Allen then got a hold of Rosenbaum's gun and shot the officer in the leg, but the court documents said Allen was looking to pull the trigger again.
"Allen was getting a grip on the gun while simultaneously raising it up to Officer Rosenbaum’s head," according to court records. "Officer Rosenbaum, knowing he had on his ballistic vest with a rifle plate tried to pull the gun away from his head and into his chest to absorb the shot if it came."
The trigger was never pulled, Rosenbaum regained use of his right arm, took control of his weapon and tried to fire it at Allen, but the gun malfunctioned.
Allen ran away, but officers surrounded the area and attended to Rosenbaum. The suspect was caught a short time later in the area.
"This was a horrendous act of violence and aggression that many people probably wouldn’t be able to fight off," Snyder said.
Since Sunday, the FOP has put a support team to help Rosenbaum with his recovery. It includes supporting the officer's family and any officer who responded to provide medical treatment to Rosenbaum's wound.
"I wanted to make clear to Officer Rosenbaum, on behalf of every fellow sister and brother officers is how proud we are of him," said Synder. "The actions he was forced to take, but also his professionalism and diligence in defending and saving his own life.
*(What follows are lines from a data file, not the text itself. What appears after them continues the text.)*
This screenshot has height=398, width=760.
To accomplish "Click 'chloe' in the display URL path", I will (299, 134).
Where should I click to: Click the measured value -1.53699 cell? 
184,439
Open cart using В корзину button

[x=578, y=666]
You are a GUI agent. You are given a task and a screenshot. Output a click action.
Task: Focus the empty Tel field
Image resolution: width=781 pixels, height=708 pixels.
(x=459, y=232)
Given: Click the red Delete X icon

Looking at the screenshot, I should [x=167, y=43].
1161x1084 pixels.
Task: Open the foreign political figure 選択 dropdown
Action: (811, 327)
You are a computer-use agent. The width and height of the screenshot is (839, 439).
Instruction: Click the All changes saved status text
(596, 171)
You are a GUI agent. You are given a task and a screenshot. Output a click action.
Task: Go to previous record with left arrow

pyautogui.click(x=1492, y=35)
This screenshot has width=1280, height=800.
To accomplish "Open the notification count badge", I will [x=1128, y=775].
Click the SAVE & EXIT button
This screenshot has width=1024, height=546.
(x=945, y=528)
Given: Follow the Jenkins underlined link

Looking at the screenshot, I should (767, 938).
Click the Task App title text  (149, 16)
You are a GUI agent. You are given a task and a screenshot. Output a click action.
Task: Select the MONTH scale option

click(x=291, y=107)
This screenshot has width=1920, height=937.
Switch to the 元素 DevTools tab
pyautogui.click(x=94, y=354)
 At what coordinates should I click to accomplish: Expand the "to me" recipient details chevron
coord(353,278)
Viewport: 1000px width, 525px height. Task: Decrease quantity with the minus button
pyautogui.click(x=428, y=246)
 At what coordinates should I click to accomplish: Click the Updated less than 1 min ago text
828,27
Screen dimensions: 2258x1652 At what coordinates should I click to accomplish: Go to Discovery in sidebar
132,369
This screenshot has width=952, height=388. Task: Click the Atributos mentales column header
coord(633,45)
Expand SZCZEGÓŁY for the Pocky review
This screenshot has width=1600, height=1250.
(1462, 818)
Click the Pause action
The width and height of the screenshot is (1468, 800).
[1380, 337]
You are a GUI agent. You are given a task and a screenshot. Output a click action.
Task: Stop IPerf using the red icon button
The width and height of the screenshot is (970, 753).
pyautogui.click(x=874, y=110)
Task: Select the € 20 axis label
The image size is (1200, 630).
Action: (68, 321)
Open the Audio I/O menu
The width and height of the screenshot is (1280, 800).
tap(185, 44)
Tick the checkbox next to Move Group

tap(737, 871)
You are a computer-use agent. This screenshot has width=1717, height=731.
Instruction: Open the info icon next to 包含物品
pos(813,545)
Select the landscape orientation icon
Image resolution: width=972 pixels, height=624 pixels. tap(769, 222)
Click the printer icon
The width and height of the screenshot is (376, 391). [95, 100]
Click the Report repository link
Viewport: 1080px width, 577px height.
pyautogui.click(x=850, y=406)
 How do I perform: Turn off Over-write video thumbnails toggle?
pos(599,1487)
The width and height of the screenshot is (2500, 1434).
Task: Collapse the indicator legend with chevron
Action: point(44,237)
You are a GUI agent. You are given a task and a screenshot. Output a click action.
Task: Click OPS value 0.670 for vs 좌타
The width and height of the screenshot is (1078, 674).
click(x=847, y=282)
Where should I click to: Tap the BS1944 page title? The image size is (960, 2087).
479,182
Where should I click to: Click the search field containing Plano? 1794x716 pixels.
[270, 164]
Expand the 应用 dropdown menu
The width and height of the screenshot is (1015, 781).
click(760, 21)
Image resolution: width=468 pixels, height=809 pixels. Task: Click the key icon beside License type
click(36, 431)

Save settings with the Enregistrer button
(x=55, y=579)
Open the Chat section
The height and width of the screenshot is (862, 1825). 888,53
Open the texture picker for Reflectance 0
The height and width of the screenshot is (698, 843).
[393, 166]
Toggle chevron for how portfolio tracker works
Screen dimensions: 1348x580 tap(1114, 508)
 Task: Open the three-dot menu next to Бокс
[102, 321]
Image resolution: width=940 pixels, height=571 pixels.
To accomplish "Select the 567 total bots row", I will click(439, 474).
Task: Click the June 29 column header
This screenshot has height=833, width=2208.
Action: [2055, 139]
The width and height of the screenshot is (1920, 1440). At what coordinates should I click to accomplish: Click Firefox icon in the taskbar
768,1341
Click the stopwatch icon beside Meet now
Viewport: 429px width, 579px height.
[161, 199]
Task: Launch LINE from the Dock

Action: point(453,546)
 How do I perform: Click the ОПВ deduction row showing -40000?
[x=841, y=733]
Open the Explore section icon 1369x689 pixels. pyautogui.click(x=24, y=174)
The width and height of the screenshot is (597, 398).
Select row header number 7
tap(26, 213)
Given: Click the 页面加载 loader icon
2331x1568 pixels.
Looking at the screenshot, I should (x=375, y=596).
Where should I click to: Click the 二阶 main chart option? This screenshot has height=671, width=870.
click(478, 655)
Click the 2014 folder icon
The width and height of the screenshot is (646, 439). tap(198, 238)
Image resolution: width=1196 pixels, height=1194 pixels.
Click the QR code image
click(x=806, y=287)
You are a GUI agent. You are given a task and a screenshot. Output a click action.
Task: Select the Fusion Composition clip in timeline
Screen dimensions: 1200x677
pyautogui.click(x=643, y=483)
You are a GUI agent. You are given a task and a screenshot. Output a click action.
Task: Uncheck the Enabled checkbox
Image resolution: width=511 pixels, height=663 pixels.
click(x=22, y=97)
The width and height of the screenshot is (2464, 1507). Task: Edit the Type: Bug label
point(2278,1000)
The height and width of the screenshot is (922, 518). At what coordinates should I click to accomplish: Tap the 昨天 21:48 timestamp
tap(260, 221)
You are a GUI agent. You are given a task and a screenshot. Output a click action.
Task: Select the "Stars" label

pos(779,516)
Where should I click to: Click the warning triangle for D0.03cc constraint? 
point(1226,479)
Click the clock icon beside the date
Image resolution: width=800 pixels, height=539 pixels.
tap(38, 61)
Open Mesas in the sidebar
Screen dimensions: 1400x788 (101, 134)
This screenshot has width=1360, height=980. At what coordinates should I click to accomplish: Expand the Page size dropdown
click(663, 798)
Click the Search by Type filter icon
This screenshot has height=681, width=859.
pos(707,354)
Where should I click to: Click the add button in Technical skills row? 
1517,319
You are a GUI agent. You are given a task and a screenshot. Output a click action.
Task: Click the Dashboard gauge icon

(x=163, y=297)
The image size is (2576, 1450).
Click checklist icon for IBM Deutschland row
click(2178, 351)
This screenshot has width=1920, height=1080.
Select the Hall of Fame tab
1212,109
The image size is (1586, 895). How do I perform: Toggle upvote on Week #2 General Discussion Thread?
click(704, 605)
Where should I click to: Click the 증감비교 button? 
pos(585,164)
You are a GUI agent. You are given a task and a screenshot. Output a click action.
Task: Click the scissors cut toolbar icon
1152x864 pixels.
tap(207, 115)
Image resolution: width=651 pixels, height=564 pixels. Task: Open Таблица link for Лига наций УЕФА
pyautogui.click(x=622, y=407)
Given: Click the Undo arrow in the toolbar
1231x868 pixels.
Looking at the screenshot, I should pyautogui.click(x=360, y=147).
He is a testament to our profession and the training our officers receive."
"They ought to be thankful that they’ve got people like this young officer willing to put that badge on," Spencer Moore, a retired IMPD officer said about the community.
He and his family know the sacrifice officers make first hand. Both he and his wife are retired officers and his son, IMPD Officer David Moore, was shot and killed after a traffic stop in 2011.
"Law enforcement is dangerous and I think it's more dangerous today than it was in the past. I think there's a typical viewpoint of the public and a lack of respect of life and a lack of respect of authority," Moore said. "I like to tell people one of the last conversations that I ever had with my son that he told me in very simple words Dad I just want a beat where I can go and serve the people on it and help them get through life the way they want to be."
But despite any dangers, the thin blue line's work carries on.
"Remember to pray for your officers, they really are sacrificing a lot for the community, so much so they take an oath and say they would lay down their life for anybody in this community if that time came," Autumn, with Indiana Police Wives Ministry, said.
Allen has already made his initial appearance in court. He is scheduled for a pre-trial conference in June.